**Your instructions**:
Could you give every line of the records below as a JSON list of strings, one string per line, skipping blank lines and leaving out the pictures?
==========
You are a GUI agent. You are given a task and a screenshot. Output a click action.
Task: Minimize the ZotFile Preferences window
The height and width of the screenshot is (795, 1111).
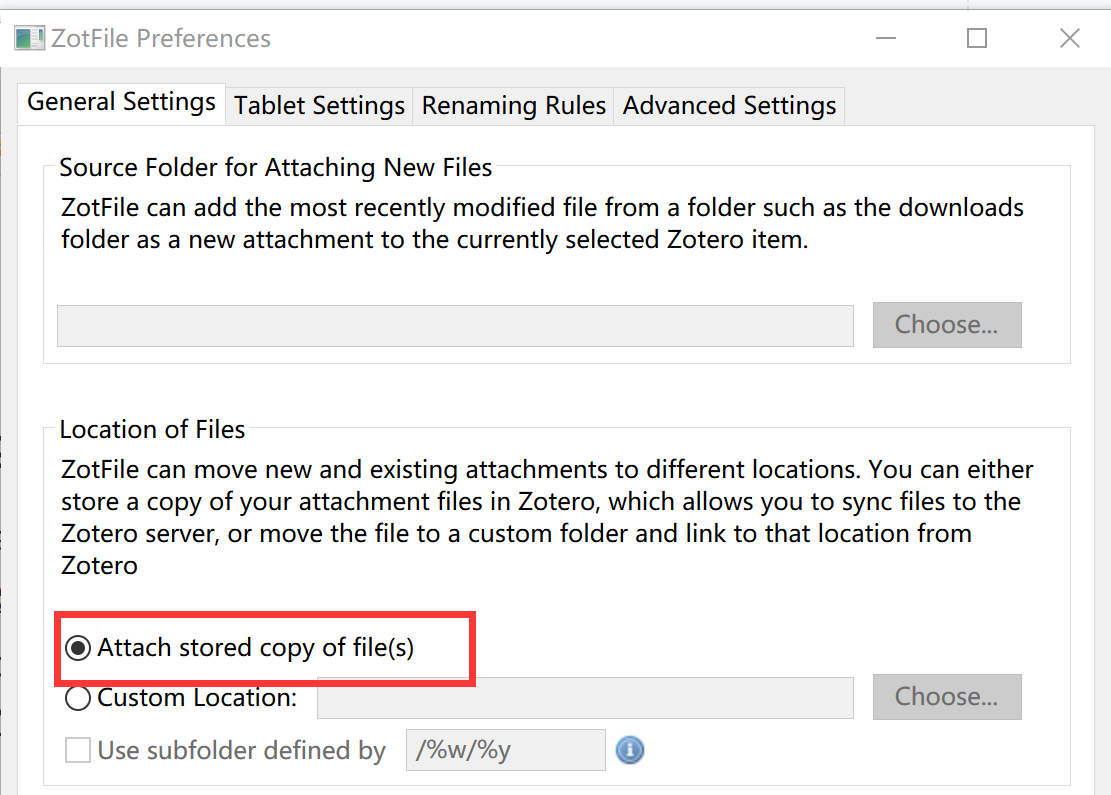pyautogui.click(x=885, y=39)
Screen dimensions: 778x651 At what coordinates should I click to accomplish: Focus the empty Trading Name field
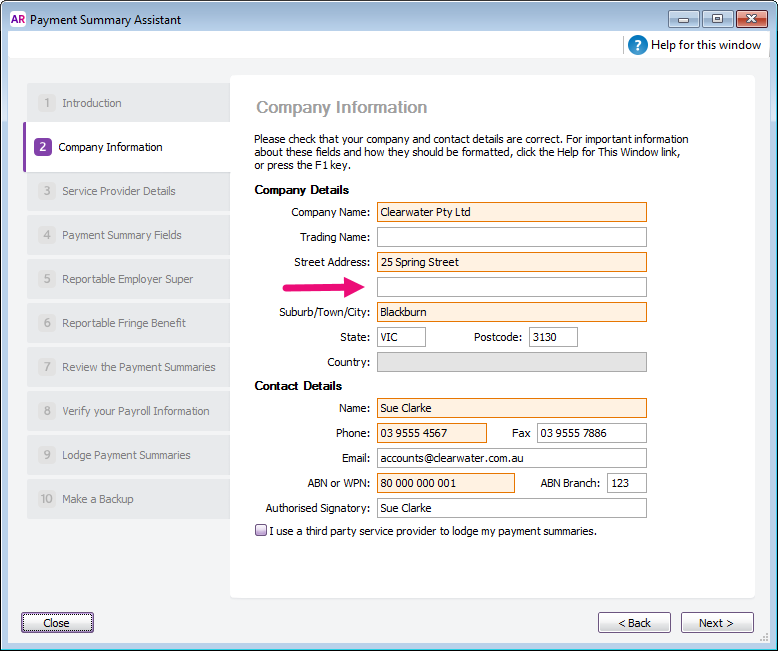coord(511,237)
==========
**Worked answer**:
[
  "You are a GUI agent. You are given a task and a screenshot. Output a click action.",
  "Task: Minimize the ZotFile Preferences window",
  "The height and width of the screenshot is (795, 1111).",
  "pyautogui.click(x=885, y=39)",
  "Screen dimensions: 778x651 At what coordinates should I click to accomplish: Focus the empty Trading Name field",
  "coord(511,237)"
]